What rules affect political action? You explore how institutions and the rules they enforce, for example voting under a specific electoral system, affect political and economic outcomes, and whether these are ultimately only second-best solutions to collective action.

GV150-4-SP
Politics and Power
(15 CREDITS)

This is a module in political theory. We read critics of ‘Western’ and liberal political thought, including readings from class, race, gender, and disability theory. Central to Western political theory is the social contract tradition, which suggests that the exercise of political power is justified by the popular consent of the people. The readings this term argue that the contract is not consented to by everybody (‘we the people’) but between just the people who count, and so hides the ugly realities of oppression and domination. We will discuss how purportedly universal ideas of reason, freedom, and equality, excluded many people. GV151, which teaches the development of western political thought, is recommended as a prerequisite.

GV151-4-AU
Truth, Justice, and The Nature of Politics
(15 CREDITS)

Study some fundamental texts in the “Western” philosophical tradition.
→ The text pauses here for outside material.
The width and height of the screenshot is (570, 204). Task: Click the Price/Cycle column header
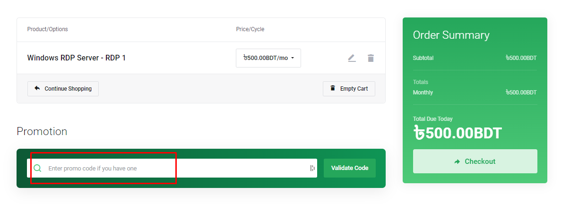[250, 29]
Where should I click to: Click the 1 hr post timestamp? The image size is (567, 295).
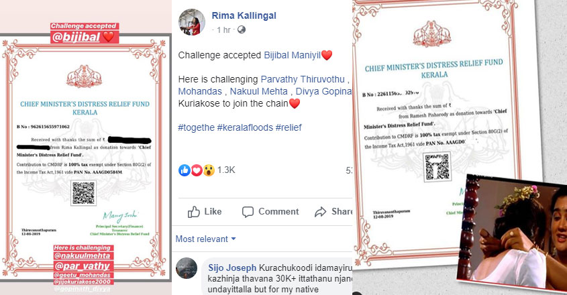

We examine the assumptions underlying these texts, as well as the implications they have for us today. We explore profound themes of truth, justice, equality, freedom, democracy, liberalism, republicanism, and morality.

GV420-4-AU
Challenges of Human Security
(15 CREDITS)

How does disease and disaster affect society and the state? How can states and societies can respond and be resilient? In this module, you’ll look at the economic, social, psychological and political implications and responses to disease and disaster from an inter-disciplinary perspective and examine how states build capacity and the importance of state -societal, and interpersonal trust.

HR106-4-SP
Democracy in Europe and the United States, 1789-1989
(15 CREDITS)

Democracy cannot be taken for granted. There was a long road to modern democracy and universal suffrage. Evolution of existing systems, revolutions, and wars created what is generally called Western Democracy. This module will explore the development of democracy in Europe and the United States over the last 200 years. It will examine how democratic states were established, challenged and reborn from the late eighteenth century to the late twentieth century. Europe experienced dictatorships, two World Wars and the fall of the Iron curtain in this time period, but it also saw the expansion of citizenship and civil liberties, the establishment of parliamentary democracies on a global scale and the emergence of the welfare states with greater social provisions for its populations. In the year that followed its creation, the United States rapidly expanded its franchise, but it also continued to exclude many people from the democratic process well into the twentieth century. The module will also investigate the crisis of the welfare state, the rise of Neo-Liberalism, and the rise of populism--all challenges to democratic systems in the past and today.